Examples of Helsinki as a testbed: 5G connections in education and innovations related to the physical activity of City employees
But how can a city serve as a development platform? Practical examples of Helsinki as a testbed include Elisa’s 5G solution, which is being tested at Helsingin medialukio Upper Secondary School. Pupils can use it to learn about locations outside their school without leaving the classroom, and to enjoy learning as authentically as possible even through remote access. Another example is the City of Helsinki Physical Activity Programme, which aims to find new solutions for promoting physical activity and exercise among City employees in actual operating environments and in cooperation with entrepreneurs in the field.
The entire city serving as a development platform for new solutions is also one of the themes of the Helsinki City Strategy. The idea is to develop the entire city as a platform for pilots and new business activities. At the same time, efforts will be made to scale and further develop the best solutions yielded by the various platforms. The testbed.helsinki website consolidates the relevant information, forming an easily accessible package. The new site will be available in Finnish and English.
“Our site is a significant leap for the accessibility of the trial opportunities provided by the City. Now we have a place where we can invite businesses as well as R&D and innovation experts to learn about our diverse range of platform services. The website provides information about and contacts for learning more about trial opportunities with City of Helsinki. In addition, testbed.helsinki collects together the contact information for our specialists in the various thematic areas,” Chief Advisor Kimmo Heinonen says, clearly pleased with the results.
Adoption of the .helsinki domain will help Helsinki monitor network development in other large cities
Helsinki originally acquired the rights to the .helsinki domain in 2014. The acquisition was made to protect the name ‘Helsinki’, since the main web address Hel.fi does not include the actual name of the city. Helsinki has not used any .helsinki addresses before, but many other cities and companies around the world have begun using their own top level domains. In other words, Helsinki is following an international trend, but the move is unprecedented in the Finnish municipal sector.

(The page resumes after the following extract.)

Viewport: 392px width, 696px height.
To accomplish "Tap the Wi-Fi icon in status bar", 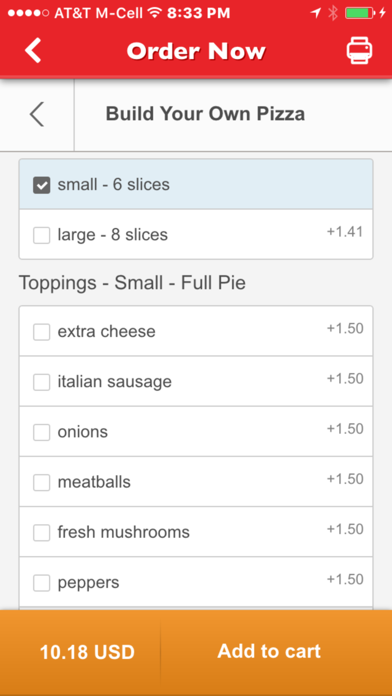I will tap(154, 13).

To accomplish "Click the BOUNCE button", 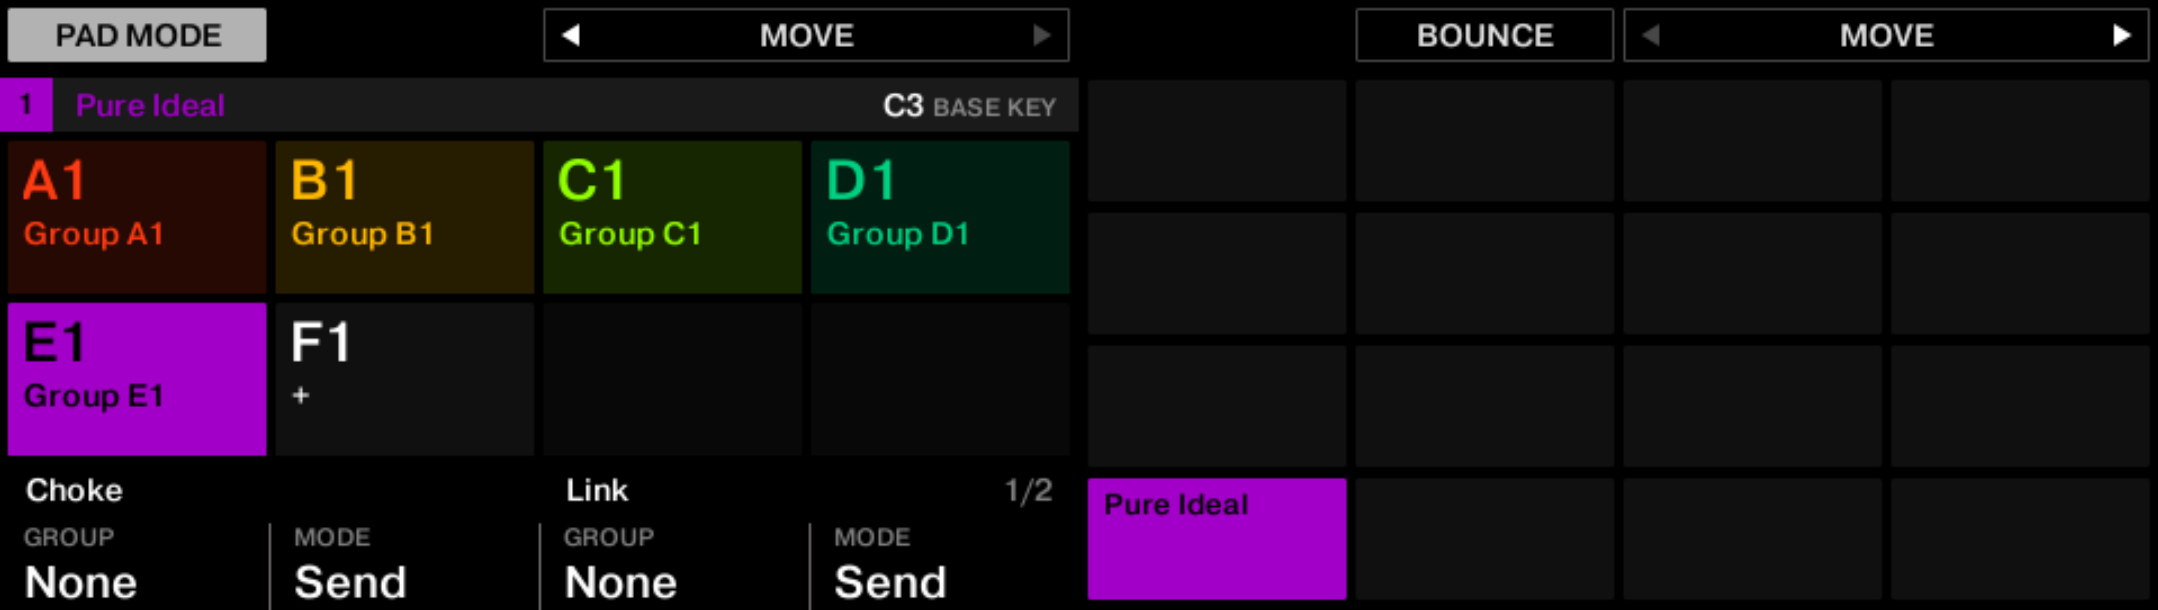I will pos(1484,35).
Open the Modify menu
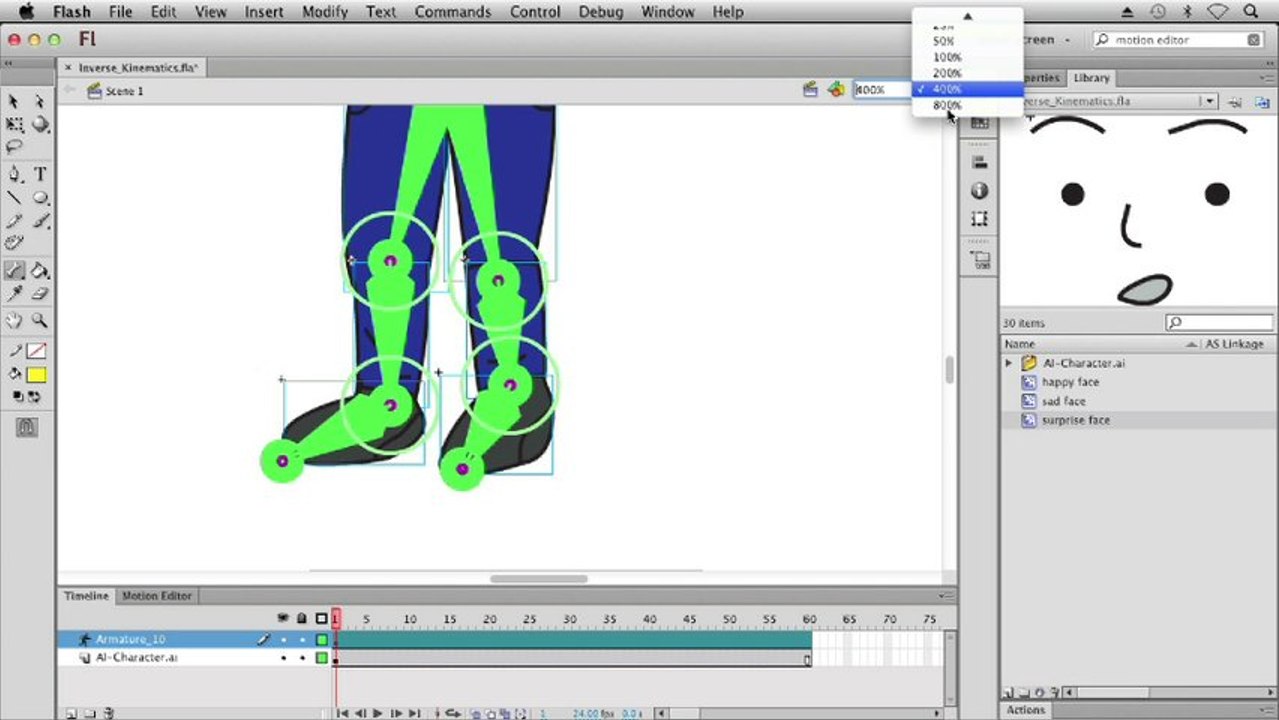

“Helsinki’s decision is based on the desire to improve accessibility and awareness with regard to online content that customers find important. We will initially test the top level domain with a number of new services and then assess its functionality and the opportunities it provides for bolstering our city’s international visibility and the Helsinki brand in the online realm,” says City of Helsinki’s Communications Director Liisa Kivelä.
Hel.fi will continue as the address for City of Helsinki’s main website
The new .helsinki pages will not replace the City’s main websites or cause any changes to existing hel.fi addresses. The hel.fi addresses will continue as the City’s primary websites, and extensive development efforts are currently under way to improve their usability and accessibility.
By introducing new .helsinki sites, City of Helsinki aims to harmonise its site naming conventions, reduce the overall number of web pages and offer customers clear and accessible new online services that provide a unified user experience. Other .helsinki sites will also be opened in the near future. The next site to be published will be osallistu.helsinki, which includes information and stories about City of Helsinki’s efforts to engage local residents and interest groups.